Permohonan itu diusulkan dengan disertai beberapa lembar keterangan pendukung (lihat Arc No. 3-3c). Pastor Beatus meminta bantuan lagi kepada Salib Jingga, sebuah yayasan nasional untuk melawan penyakit lepra di Hindia Belanda (arsip No. 4-4b). Pastor Beatus juga mengajukan subsidi sebesar 3.000 gulden untuk kebutuhan hal tersebut. Menurut arsip Alverno, usulan sebesar 3.000 gulden itu disetujui dan telah disampaikan oleh Maskapai Dagang Belanda di Weltevreden atas permintaan Salib Jingga pada 29 April 1919 (cfr juga arsip No. 12 tertanggal 15 Maret 1921).
Menurut arsip No 5, Pastor Beatus mengajukan permohonan kepada Residen Borneo Barat di Pontianak. Residen kemudian menulis surat kepada Mgr Pasificus Bos OFMCap pada 21 November 1919 dengan NO. 4714/A, dengan permintaan agar diberikan surat kuasa kepada Pastor Beatus. Ada juga arsip yang menyebutkan, jika tidak ada surat kuasa maka Mgr Bos sendiri yang harus mengajukan permohonan seperti itu.

++++++++++

Perintah 1:
Tuliskan kembali baris data di bawah, mulai dari baris yang memuat "Task: Click the" sampai dengan baris yang memuat "Looking at the screenshot, I should (14, 82).", tanpa menyertakan gambarnya.

Entri tentang koordinat sasaran:
++++++++++

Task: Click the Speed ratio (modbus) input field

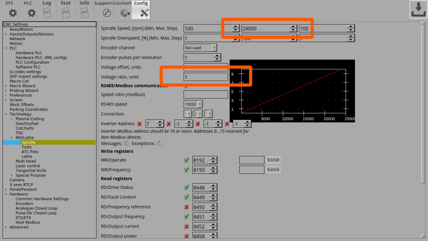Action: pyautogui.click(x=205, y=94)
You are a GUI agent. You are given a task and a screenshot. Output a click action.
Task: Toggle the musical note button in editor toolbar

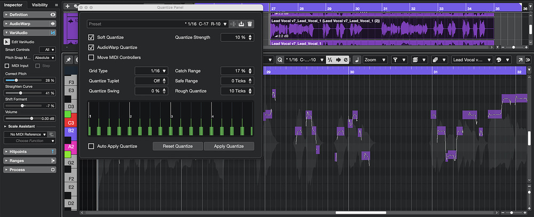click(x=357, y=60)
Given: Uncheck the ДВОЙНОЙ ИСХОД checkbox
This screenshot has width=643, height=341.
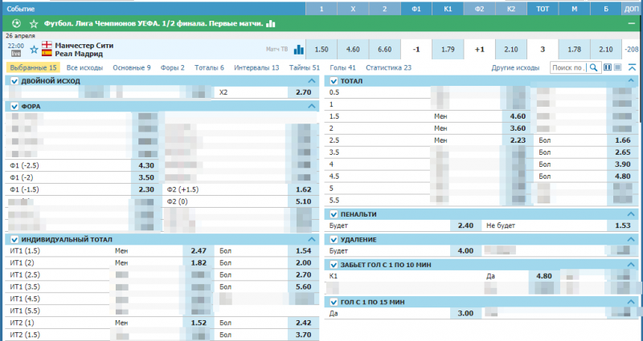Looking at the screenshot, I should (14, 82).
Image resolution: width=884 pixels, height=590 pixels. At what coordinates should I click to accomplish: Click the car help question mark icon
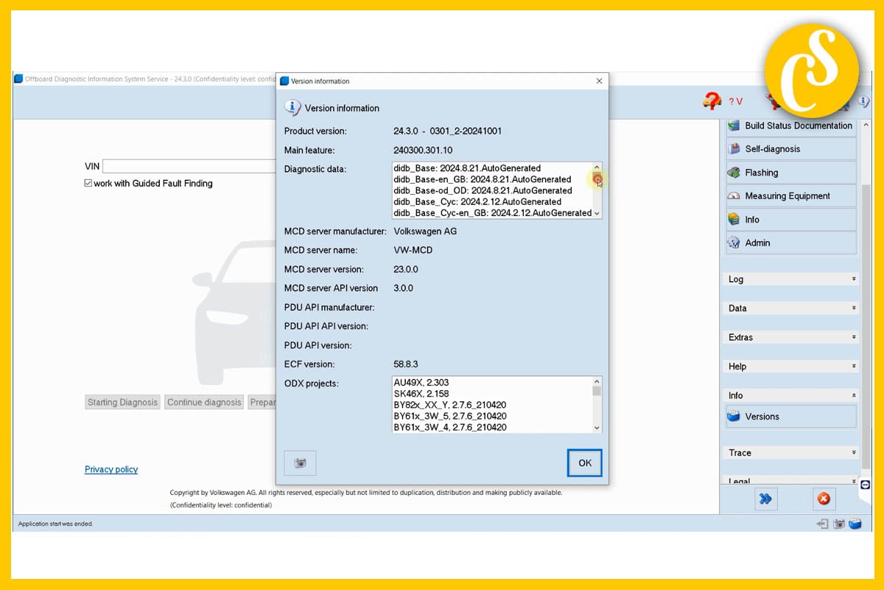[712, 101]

++++++++++

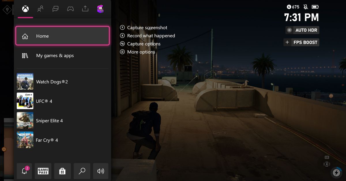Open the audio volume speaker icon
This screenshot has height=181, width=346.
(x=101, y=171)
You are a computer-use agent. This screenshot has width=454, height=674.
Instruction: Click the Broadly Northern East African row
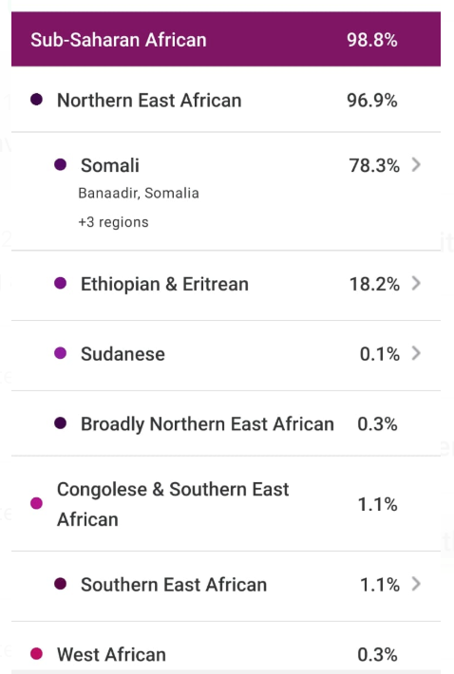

++++++++++

Perintah 2:
Teruskan kutipan tentang permohonan Pastor Beatus dari titik terakhirnya.

Jawaban yang diharapkan 1:
Task: Click the Speed ratio (modbus) input field

Action: pyautogui.click(x=205, y=94)
You are a GUI agent. You are given a task and a screenshot. Output a click action.
Task: Toggle the musical note button in editor toolbar

click(x=357, y=60)
Given: Uncheck the ДВОЙНОЙ ИСХОД checkbox
This screenshot has width=643, height=341.
Looking at the screenshot, I should (14, 82).

Jawaban yang diharapkan 2:
Pada 16 April 1920, Pastor Beatus mengirim permohonan agar menaikan uang makan para orang sakit lepra. Hal itu harus dilakukan karena harga barang untuk memenuhi kebutuhan orang sakit kusta mengalami kenaikan (lihat arsip No, 6). Pada 24 April 1920, surat dari Inspektur Buro Geneeskundige Dienst (BGD) yang berisikan: tak dapat disetujui rencana perluasan Leprosarium untuk membangun dapur-dapur pada kamar pasien lepra masing-masing.
Pada 2 september 1920, permohonan dari Kantor Induk BGD agar permohonan dari Pastor Beatus disetujui, yaitu kenaikan subsidi bagi para pasien Singkawang berupa uang sebesar 10 gulden sebulan seorang menjadi 15 gulden. Dalam surat BGD dijelaskan, di seluruh Hindia Belanda ditetapkan sebesar 15 gulden sebagai uang subsidi bukan hanya untuk makanan melainkan berlaku juga bagi segala pengeluaran leprosarium.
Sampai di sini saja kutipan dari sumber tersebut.